[[ Extracted information, beginning ]]

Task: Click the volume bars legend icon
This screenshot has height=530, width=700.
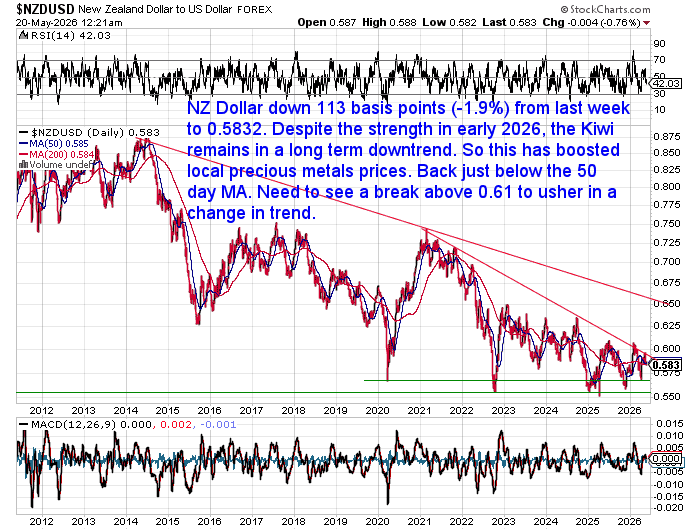Action: point(23,165)
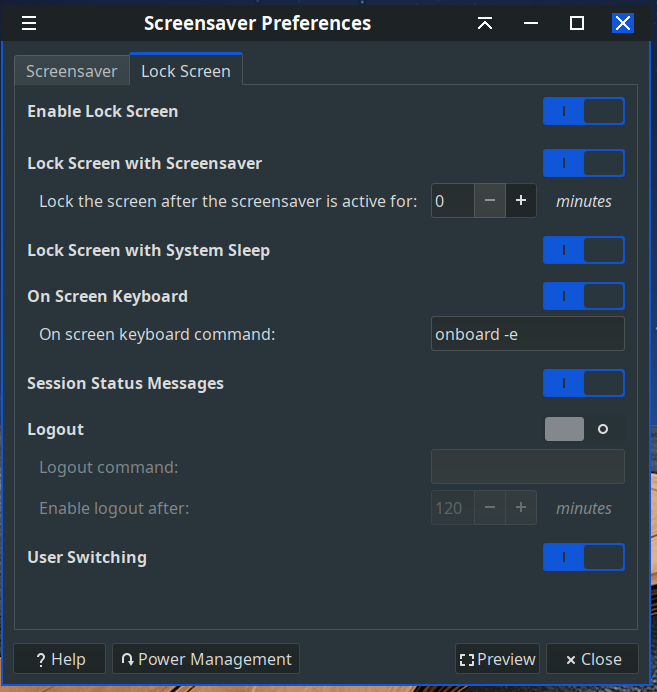Switch to the Screensaver tab
This screenshot has height=692, width=657.
click(x=72, y=71)
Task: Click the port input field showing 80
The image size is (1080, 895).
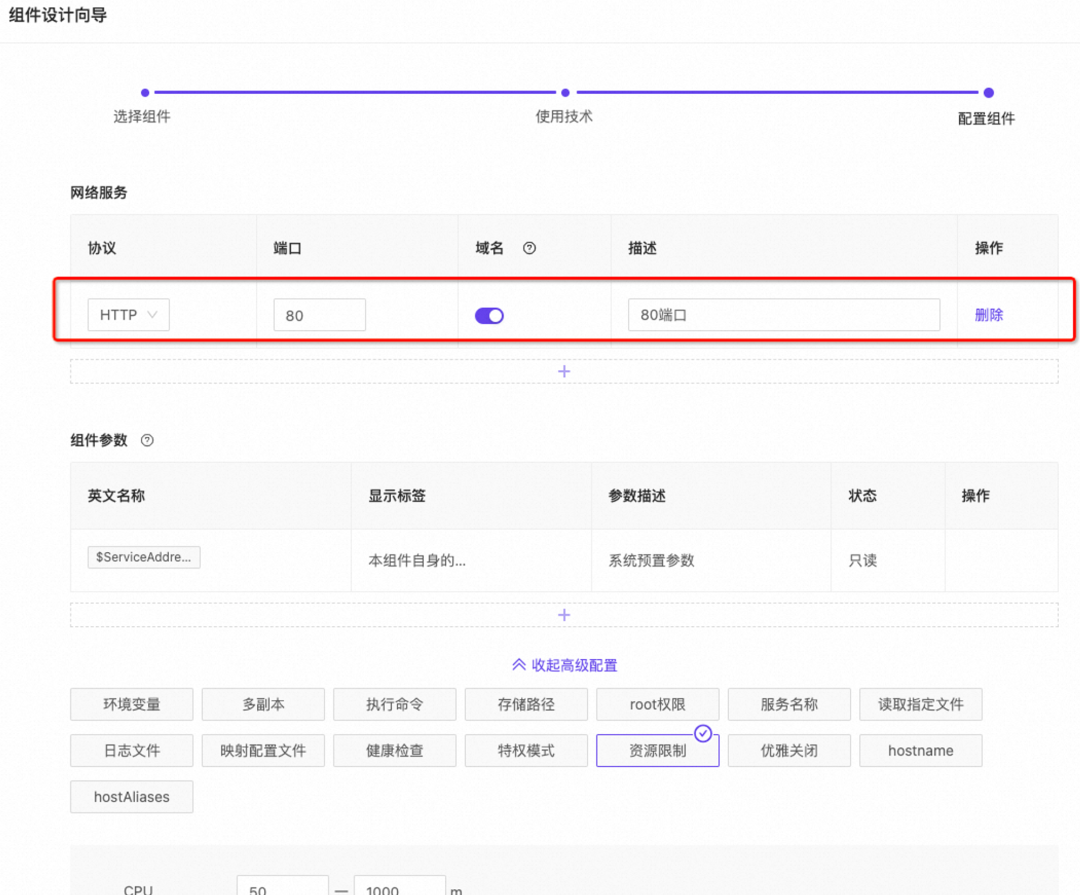Action: (319, 314)
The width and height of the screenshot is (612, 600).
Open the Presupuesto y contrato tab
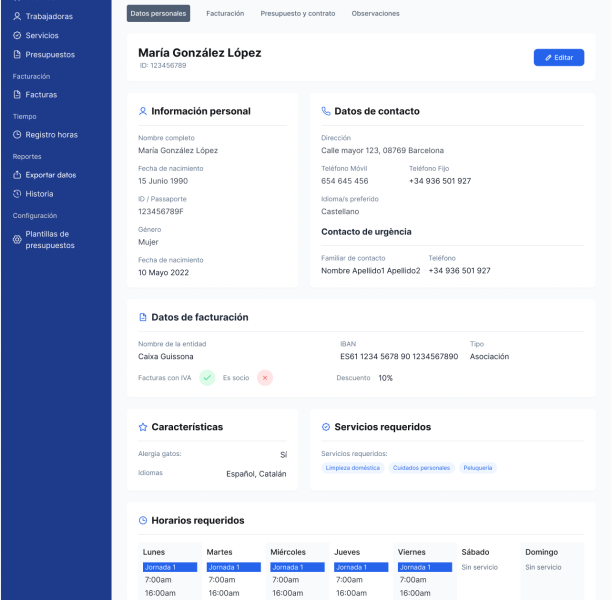(298, 14)
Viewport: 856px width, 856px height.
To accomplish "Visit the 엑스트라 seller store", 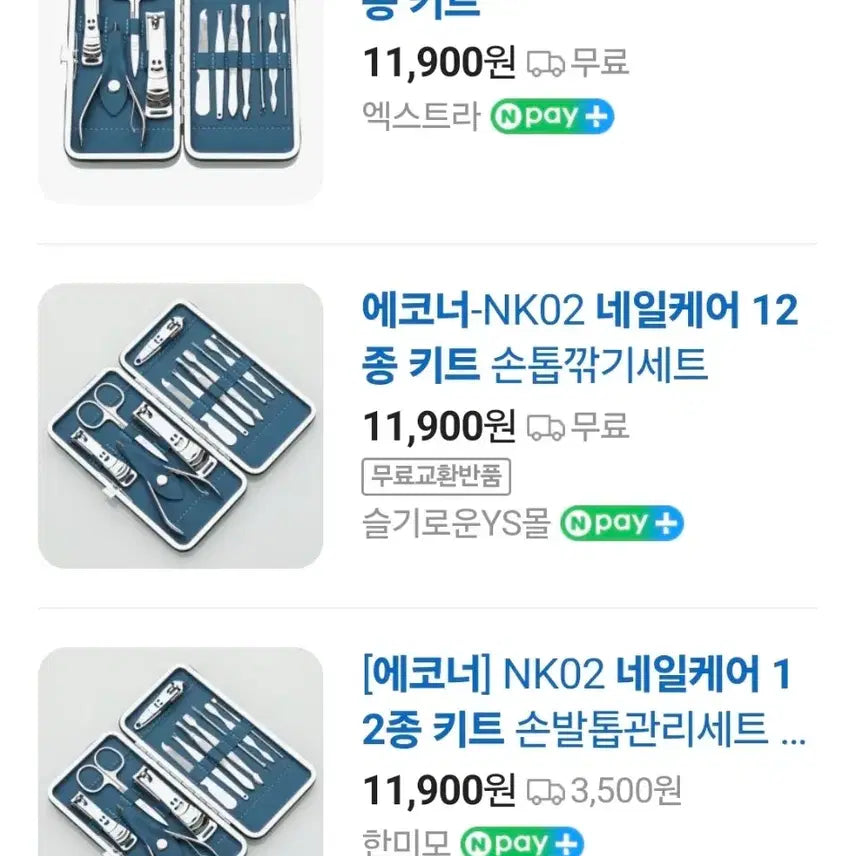I will (421, 116).
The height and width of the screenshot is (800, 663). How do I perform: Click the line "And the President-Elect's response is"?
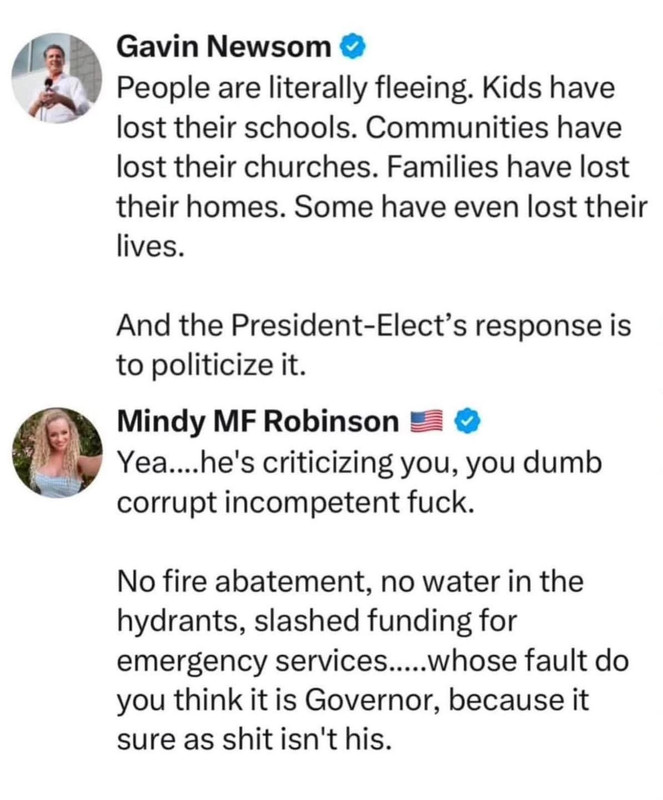374,326
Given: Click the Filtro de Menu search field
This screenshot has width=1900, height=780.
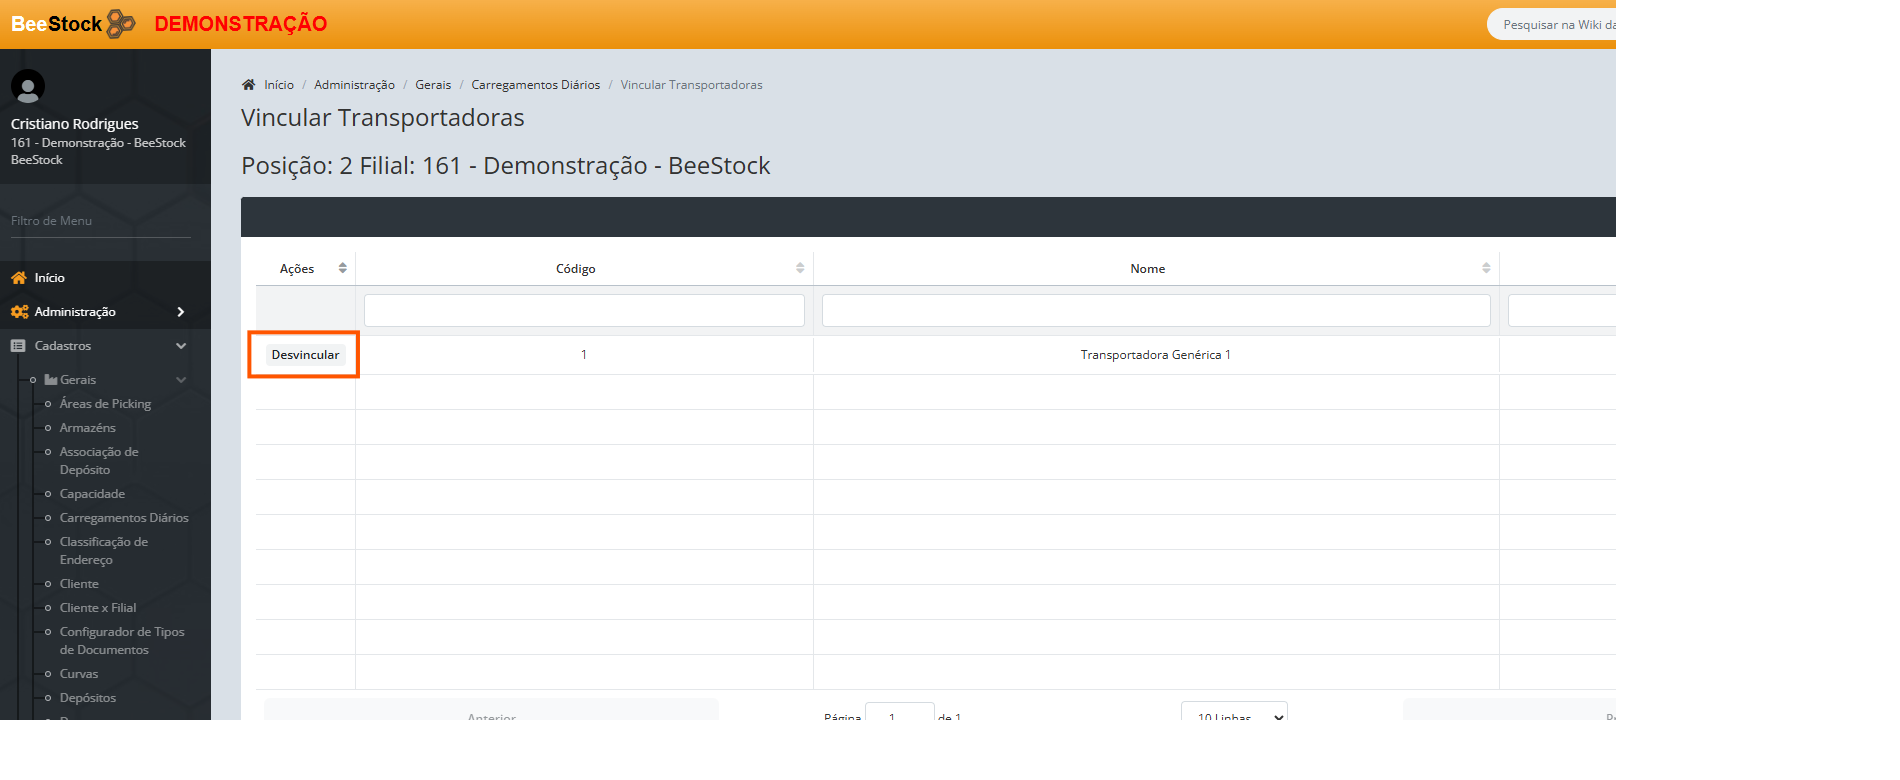Looking at the screenshot, I should (x=100, y=221).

[[ Extracted information, end ]]

Show all lines in the records above that hold "field".

Your response:
Task: Click the port input field showing 80
Given: Click the Filtro de Menu search field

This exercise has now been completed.